Gaia-X: quali sono le aziende italiane già a bordo del cloud europeo



Da Wired.it :

Leonardo, Enel, Aruba, Retelit, Confindustria digitale, Cy4Gate hanno già fatto richiesta per entrare nel progetto. Il 18 e 19 novembre si accendono i motori

Il cloud (Getty Images)
Il cloud (Getty Images)

Leonardo, Enel, Aruba, Retelit, Confindustria digitale, Cy4Gate: aziende e organizzazioni italiane si mettono in fila per salire a bordo di Gaia-X, il progetto di un cloud europeo avviato da Francia e Germania. Le date da segnare sul calendario sono 18 e 19 novembre, quando, a un anno dal lancio dell’iniziativa, verrà svelata la fondazione che coordinerà i lavori e si apriranno le porte ai nuovi componenti.

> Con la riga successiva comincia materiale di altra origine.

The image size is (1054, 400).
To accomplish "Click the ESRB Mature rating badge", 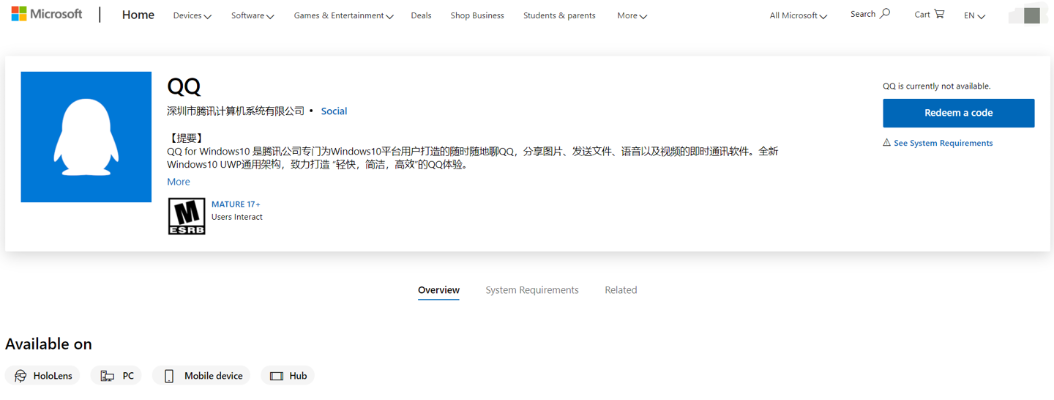I will point(186,216).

Nel frattempo le richieste fioccano. A luglio si contavano già in tutta Europa 300 tra aziende, centri di ricerca, università e startup in lizza per entrare a far parte di Gaia-X. E in dopo un primo incontro a fine luglio, il cloud europeo raccoglie adesioni. Dei 14 partecipanti, cinque hanno inviato la propria candidatura, a quanto può ricostruire Wired: il campione nazionale della difesa, Leonardo, e quello dell’energia, Enel; il polo dei data center Aruba; il gruppo delle telecomunicazioni Retelit e l’associazione di categoria Confindustria digitale. Altri stanno dimostrando un concreto interesse, come Tim. Altri ancora seguono da vicino gli sviluppi della partita, come Eni e le società informatiche pubbliche Infocert e PagoPa. E vi è anche chi, come gli specialisti di sicurezza informatica di Cy4Gate, pur non essendo nel primo gruppo invitato a conoscere i dettagli di Gaia-X, si è fatto avanti.

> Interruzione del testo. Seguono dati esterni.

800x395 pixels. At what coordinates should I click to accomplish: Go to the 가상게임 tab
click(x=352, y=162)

Data center di Facebook in Svezia (foto: JONATHAN NACKSTRAND/AFP/Getty Images)

Un cloud made in Europe

I fondatori – 11 aziende francesi e altrettante tedesche – puntano ad allargare immediatamente il perimetro di Gaia-X per accelerare sui progetti (ce ne sono quaranta sulla rampa di lancio) e far recuperare terreno al Vecchio continente nel mercato del cloud e dell’economia dei dati, che entro il 2025 varrà 829 miliardi di euro. Oggi il testa a testa è tra Stati Uniti e Cina. Amazon web services, il braccio cloud del gigante dell’ecommerce, è una macchina per soldi: nel 2019 ha totalizzato 35 miliardi di dollari di ricavi (su 280 complessivi), un utile operativo di 9,2 miliardi sui 14,5 generali dell’azienda e una crescita anno su anno del 37%. Dietro Aws corrono Azure, la piattaforma che ha rilanciato Microsoft, Google e Alibaba, il gigante cinese dello shopping online che sui suoi server ospita il 59% delle aziende quotate del Dragone.

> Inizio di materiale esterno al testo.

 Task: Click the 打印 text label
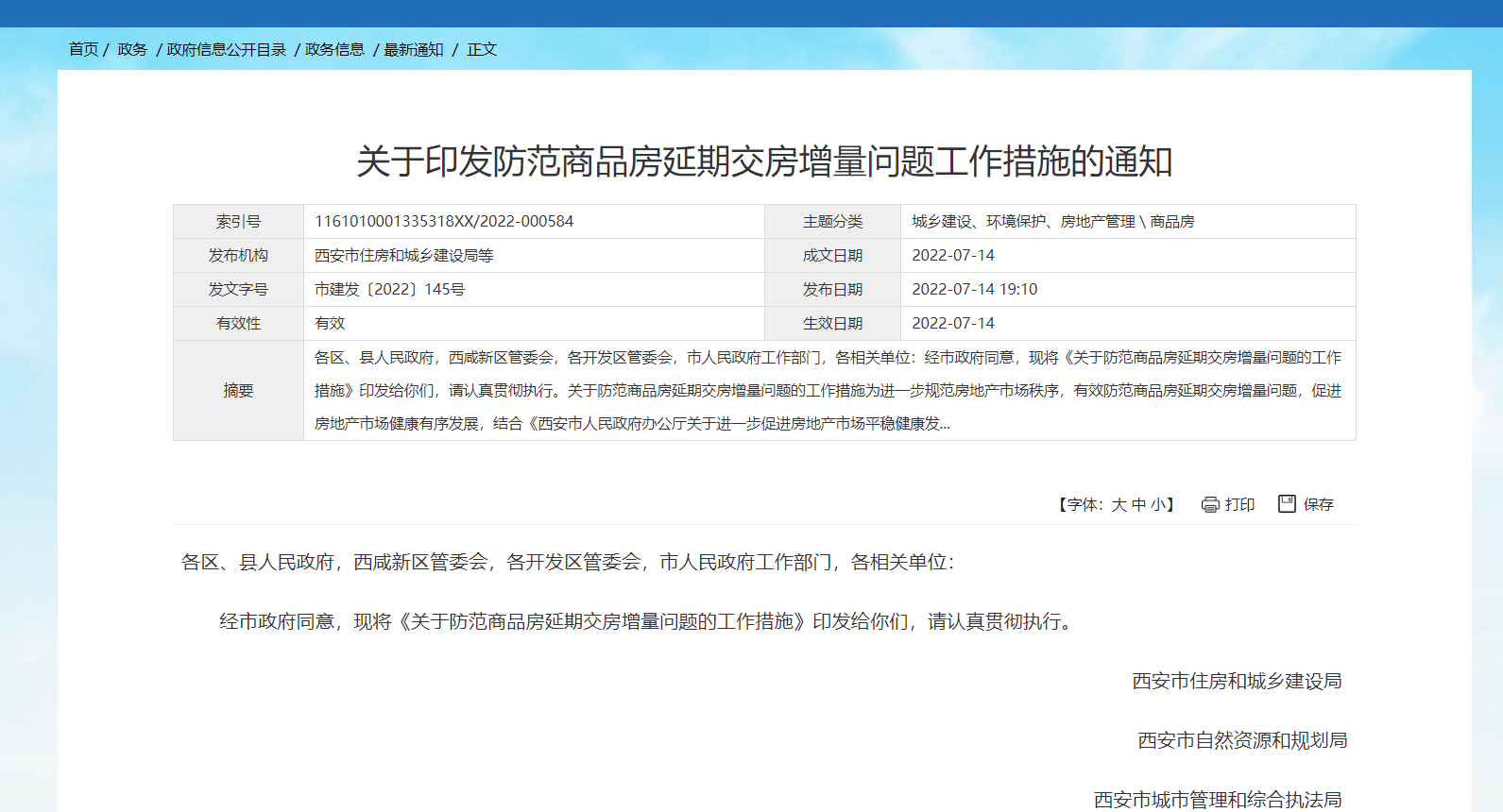click(x=1239, y=505)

Anche questi stessi colossi hanno bussato alle porte di Gaia-X. Il progetto europeo non è ancora del tutto definito. Si sa che non ha tanto l’obiettivo di costruire una piattaforma cloud alternativa alle esistenti, quanto più di aggregare reti, data center, tecnologie e servizi in una struttura federata, governata da regole e standard comuni. “Da un lato vogliamo accelerare lo scambio e la valorizzazione dei dati a livello verticale, tra fornitori e operatori di specifici mercati”, spiega a Wired Alban Schmutz, vicepresidente per lo sviluppo strategico e gli affari pubblici di Ovh cloud, operatore francese tra i 22 fondatori di Gaia-X. Dall’altro, aggiunge, “sviluppare politiche coordinate per l’uso e la condivisione delle informazioni”.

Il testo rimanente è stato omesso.